Stored items:
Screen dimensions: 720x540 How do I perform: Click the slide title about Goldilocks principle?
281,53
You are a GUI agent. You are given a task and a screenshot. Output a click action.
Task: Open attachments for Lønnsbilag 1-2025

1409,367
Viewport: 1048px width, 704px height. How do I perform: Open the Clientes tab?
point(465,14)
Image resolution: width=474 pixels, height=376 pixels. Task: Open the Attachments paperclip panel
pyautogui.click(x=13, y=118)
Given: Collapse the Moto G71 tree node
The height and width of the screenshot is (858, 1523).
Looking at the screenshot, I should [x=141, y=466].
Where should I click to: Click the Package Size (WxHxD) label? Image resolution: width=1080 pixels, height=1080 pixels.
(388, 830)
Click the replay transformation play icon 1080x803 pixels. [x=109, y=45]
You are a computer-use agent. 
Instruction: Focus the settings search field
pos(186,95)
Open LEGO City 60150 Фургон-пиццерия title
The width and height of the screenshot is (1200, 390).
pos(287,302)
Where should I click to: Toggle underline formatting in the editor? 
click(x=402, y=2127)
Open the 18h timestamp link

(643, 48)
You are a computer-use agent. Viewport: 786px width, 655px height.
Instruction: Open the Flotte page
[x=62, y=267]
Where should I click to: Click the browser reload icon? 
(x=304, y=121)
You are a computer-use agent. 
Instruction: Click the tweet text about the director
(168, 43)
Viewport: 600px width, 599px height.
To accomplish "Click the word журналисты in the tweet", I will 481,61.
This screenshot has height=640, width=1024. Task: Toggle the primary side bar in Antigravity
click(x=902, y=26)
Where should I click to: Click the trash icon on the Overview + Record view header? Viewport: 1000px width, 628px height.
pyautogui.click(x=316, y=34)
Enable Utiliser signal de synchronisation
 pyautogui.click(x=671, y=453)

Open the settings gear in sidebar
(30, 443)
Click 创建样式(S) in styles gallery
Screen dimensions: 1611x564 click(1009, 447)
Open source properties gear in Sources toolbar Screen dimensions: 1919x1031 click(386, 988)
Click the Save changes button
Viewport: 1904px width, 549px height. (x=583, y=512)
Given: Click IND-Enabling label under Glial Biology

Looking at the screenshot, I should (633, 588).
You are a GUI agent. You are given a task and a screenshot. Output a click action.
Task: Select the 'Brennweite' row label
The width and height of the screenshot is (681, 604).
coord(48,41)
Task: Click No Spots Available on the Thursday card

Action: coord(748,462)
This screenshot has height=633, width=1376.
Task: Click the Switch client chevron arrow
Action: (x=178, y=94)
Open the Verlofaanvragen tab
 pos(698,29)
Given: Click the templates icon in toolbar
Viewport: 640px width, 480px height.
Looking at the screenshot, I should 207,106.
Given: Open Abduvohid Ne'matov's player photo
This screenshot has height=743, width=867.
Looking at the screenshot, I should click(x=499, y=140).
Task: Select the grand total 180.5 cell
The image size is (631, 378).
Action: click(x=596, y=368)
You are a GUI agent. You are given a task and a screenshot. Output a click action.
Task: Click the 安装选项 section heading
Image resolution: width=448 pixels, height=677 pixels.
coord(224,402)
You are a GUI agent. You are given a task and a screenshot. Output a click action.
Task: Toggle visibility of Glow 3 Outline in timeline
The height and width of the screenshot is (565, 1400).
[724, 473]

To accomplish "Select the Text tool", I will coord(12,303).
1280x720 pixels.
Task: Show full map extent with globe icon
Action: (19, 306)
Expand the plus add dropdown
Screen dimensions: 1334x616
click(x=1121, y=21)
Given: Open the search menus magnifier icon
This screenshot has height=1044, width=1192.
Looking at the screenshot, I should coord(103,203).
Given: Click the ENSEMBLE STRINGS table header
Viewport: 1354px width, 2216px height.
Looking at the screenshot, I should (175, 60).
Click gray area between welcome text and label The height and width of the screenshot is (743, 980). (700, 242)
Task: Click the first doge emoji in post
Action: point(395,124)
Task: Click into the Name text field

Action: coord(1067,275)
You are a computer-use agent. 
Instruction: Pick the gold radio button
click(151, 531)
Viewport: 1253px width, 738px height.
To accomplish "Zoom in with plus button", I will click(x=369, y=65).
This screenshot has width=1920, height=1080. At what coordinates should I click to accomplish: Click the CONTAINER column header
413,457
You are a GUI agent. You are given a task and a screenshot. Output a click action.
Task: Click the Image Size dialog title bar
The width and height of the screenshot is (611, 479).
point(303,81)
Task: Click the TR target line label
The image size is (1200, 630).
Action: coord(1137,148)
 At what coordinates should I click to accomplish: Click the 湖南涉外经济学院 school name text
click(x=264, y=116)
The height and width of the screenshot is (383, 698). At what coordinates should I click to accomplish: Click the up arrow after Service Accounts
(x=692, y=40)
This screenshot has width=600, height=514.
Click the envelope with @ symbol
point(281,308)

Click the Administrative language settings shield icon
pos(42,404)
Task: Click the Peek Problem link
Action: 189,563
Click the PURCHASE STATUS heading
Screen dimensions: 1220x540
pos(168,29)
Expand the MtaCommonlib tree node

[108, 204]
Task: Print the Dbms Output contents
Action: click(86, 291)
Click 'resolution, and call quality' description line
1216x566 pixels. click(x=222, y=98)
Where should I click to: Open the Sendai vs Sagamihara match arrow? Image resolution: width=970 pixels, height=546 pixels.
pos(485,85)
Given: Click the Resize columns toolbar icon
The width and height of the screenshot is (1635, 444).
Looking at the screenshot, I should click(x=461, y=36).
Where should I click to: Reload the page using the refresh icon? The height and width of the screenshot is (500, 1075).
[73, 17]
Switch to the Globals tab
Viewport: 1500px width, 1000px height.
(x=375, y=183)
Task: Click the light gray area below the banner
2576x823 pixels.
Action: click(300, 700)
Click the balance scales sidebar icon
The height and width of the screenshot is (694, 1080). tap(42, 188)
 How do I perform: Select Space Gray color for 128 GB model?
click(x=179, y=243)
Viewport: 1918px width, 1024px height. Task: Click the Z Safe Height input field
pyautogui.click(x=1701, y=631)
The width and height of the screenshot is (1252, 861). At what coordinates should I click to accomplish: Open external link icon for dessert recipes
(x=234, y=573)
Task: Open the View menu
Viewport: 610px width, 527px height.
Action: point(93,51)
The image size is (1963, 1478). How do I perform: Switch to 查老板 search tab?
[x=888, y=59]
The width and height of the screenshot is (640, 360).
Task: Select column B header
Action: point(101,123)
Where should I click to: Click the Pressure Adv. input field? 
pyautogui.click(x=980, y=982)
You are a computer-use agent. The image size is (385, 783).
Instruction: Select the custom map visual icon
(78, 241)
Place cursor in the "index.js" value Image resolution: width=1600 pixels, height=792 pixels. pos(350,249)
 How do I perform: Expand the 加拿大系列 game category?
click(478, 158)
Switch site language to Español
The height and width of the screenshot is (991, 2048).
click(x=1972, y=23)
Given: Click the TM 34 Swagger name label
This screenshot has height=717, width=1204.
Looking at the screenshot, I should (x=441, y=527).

PROBLEM TO WORK ON: Every line above with the string "toolbar" in it needs to be copied.

RESULT BELOW:
Open source properties gear in Sources toolbar Screen dimensions: 1919x1031 click(386, 988)
Given: Click the templates icon in toolbar
Given: Click the Resize columns toolbar icon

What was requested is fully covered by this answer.